The 4th dimension of in vitro systems - Time to level up.

Various in vitro model systems have been established over the last decades to understand physiological processes, the causalities of diseases and the response of humans to environmental and industrial chemicals or therapeutic drugs. Common to all is a limited biological significance due to the impairment of functionality, for instance by the lack of physiological 3D tissue architecture or the loss of fundamental regulatory mechanisms including the circadian rhythm. The circadian rhythm is an adaption of living organisms to rhythmic environmental changes of the day-night cycle and coordinates behavior as well as various crucial physiological processes in a 24-hour pattern. Here, we discuss the impact of integrating circadian regulation in experimental approaches and toxicological assessments to improve the biological relevance of the obtained results. In particular, it is known for some time that an ongoing disruption of the circadian rhythmicity is associated with an increased risk for cardiovascular disease, metabolic dysfunction or cancer. In the context of health recovery, the importance of circadian control mechanism is recognized by chronopharmacological concepts to increase the efficiency of pharmacological treatment strategies. Despite the undeniable circadian dependency and the biological relevance of manifold cellular and molecular processes, the impact of circadian regulation is hardly considered in a wide range of biomedical and toxicological research areas. Reactivating the circadian regulation holds the promise to enhance the biological relevance and reliability of in vitro approaches. In the context of human health protection the implementation of a circadian regulation will subsequently generate advanced physiologically relevant in vitro approaches and allows an improved toxicological assessment of health risks. In addition, the establishment of circadian disruption as a novel toxicological endpoint will provide a better understanding of toxicological mode of actions of environmental and industrial chemicals or drugs and enlarge the knowledge of disease development.

Restoring circadian synchrony in vitro facilitates physiological responses to environmental chemicals.
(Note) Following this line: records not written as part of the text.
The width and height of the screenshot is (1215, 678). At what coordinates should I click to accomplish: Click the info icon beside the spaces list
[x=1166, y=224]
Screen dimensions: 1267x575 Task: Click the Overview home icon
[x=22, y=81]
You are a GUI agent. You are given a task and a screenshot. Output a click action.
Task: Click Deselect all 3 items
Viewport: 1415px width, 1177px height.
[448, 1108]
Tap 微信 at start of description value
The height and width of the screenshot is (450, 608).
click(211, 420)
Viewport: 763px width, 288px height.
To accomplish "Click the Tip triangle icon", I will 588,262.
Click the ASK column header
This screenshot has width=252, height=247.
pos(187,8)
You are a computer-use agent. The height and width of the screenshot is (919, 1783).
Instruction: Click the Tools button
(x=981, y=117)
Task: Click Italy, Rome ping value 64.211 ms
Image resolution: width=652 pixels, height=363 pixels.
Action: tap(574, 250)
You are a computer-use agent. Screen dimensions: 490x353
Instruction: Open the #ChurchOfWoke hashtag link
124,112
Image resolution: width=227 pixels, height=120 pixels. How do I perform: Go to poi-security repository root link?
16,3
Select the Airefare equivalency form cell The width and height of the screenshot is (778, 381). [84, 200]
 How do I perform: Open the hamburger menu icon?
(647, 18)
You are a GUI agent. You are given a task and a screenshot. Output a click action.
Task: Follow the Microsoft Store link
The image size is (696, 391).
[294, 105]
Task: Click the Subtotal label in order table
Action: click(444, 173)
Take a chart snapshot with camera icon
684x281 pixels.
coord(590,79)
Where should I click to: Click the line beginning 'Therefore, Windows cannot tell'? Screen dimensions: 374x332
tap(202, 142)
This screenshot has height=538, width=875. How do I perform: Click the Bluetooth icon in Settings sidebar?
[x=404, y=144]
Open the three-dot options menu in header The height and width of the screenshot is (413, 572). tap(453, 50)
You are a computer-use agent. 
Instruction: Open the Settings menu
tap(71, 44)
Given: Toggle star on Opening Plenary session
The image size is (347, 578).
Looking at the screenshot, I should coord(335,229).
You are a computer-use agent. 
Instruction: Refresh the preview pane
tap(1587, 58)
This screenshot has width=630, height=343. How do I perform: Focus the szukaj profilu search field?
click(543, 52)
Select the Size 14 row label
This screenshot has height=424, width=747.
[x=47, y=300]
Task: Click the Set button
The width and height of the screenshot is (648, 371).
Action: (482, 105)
BACKGROUND: The growing requirement of hazard and risk assessment of environmental chemicals and the efforts to minimize animal testing, increases the demand for innovative and predictive in vitro test systems in toxicology, reflecting the physiological conditions of human nature. Here, an elemental factor regulating a variety of physiological processes is the day-night rhythm. This circadian rhythm, describing a biological oscillation with a 24-h period is hardly acknowledged in toxicology and test method development. Whilst, in animals or humans the entire organism exhibits a rigorous cellular circadian synchrony, in conventional in vitro systems each cell follows its own rhythm, due to the absence of appropriate synchronizing signals. OBJECTIVE: Here we investigated whether circadian synchronization of human cells in an in vitro system improves the cellular response and, thus, increases the sensitivity of the test system. Since the circadian regulation of metabolism is particularly well understood, and dioxin and dioxin-like compounds are of major concern for environmental health we focused on the ubiquitous drug metabolizing detoxification system mediated by the aryl hydrocarbon receptor (AHR). METHODS: To this end, we applied various prototypical AHR activators onto different human cell lines under non-synchronized or circadian synchronized conditions and determined the dose response on representative endogenous target genes. RESULTS: Remarkably, the cellular response dynamic upon chemical treatment was substantially enhanced in circadian synchronized cells and followed a rhythmic expression pattern. This broader dynamic range was associated with a strikingly higher induction of AHR target genes and the corresponding enzymatic activity, thereby rather mimicking the in vivo situation. CONCLUSION: Our findings indicate that a synchronized circadian rhythm in a cell culture based test system can improve the physiological relevance of an appropriate in vitro method by reflecting the biological in vivo situation more closely. Accordingly, it is a promising tool to facilitate the wide acceptance of in vitro methods in the field of regulatory toxicology and to further optimize the toxicological assessment of environmental chemicals.